═══ Provided records

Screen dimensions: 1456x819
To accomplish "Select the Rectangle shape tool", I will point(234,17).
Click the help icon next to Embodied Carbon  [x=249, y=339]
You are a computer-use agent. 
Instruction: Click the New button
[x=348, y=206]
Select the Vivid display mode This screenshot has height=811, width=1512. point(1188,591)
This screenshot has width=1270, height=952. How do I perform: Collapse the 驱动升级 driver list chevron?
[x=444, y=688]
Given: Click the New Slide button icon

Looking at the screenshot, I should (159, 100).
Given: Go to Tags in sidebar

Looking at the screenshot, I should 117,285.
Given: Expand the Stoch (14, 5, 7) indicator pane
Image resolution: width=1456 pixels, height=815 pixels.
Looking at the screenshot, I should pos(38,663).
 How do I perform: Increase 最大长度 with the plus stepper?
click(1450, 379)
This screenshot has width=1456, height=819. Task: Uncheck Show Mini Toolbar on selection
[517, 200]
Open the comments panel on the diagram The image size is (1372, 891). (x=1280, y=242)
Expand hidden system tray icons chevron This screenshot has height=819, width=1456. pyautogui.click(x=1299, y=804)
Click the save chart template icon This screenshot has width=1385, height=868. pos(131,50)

══════

Directions for this task ▸ Output each line of the data exactly as it stands above.

Response box ▸
Screen dimensions: 1456x819
To accomplish "Select the Rectangle shape tool", I will point(234,17).
Click the help icon next to Embodied Carbon  [x=249, y=339]
You are a computer-use agent. 
Instruction: Click the New button
[x=348, y=206]
Select the Vivid display mode This screenshot has height=811, width=1512. point(1188,591)
This screenshot has width=1270, height=952. How do I perform: Collapse the 驱动升级 driver list chevron?
[x=444, y=688]
Given: Click the New Slide button icon

Looking at the screenshot, I should (159, 100).
Given: Go to Tags in sidebar

Looking at the screenshot, I should 117,285.
Given: Expand the Stoch (14, 5, 7) indicator pane
Image resolution: width=1456 pixels, height=815 pixels.
Looking at the screenshot, I should pos(38,663).
 How do I perform: Increase 最大长度 with the plus stepper?
click(1450, 379)
This screenshot has width=1456, height=819. Task: Uncheck Show Mini Toolbar on selection
[517, 200]
Open the comments panel on the diagram The image size is (1372, 891). (x=1280, y=242)
Expand hidden system tray icons chevron This screenshot has height=819, width=1456. pyautogui.click(x=1299, y=804)
Click the save chart template icon This screenshot has width=1385, height=868. pos(131,50)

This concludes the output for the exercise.